##### Provided records #####
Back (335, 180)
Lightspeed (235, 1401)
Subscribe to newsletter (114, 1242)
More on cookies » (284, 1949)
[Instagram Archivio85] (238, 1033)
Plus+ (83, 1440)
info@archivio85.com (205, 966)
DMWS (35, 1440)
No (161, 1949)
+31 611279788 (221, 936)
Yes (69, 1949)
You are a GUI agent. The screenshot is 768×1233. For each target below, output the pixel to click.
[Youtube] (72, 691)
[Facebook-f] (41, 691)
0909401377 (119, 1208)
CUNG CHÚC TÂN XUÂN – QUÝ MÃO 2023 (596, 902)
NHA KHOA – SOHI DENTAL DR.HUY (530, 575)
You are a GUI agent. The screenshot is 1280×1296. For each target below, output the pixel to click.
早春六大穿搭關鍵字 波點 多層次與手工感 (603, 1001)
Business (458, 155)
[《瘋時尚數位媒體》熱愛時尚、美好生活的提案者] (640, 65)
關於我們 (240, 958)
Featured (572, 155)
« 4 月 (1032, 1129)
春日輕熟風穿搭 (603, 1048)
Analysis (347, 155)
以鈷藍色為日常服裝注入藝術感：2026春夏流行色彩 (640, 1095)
#####
» Given request: Collect every line above that contains the word "screenshot" and copy each one in full.

» Task response:
You are a GUI agent. The screenshot is 768×1233. For each target below, output the pixel to click.
You are a GUI agent. The screenshot is 1280×1296. For each target below, output the pixel to click.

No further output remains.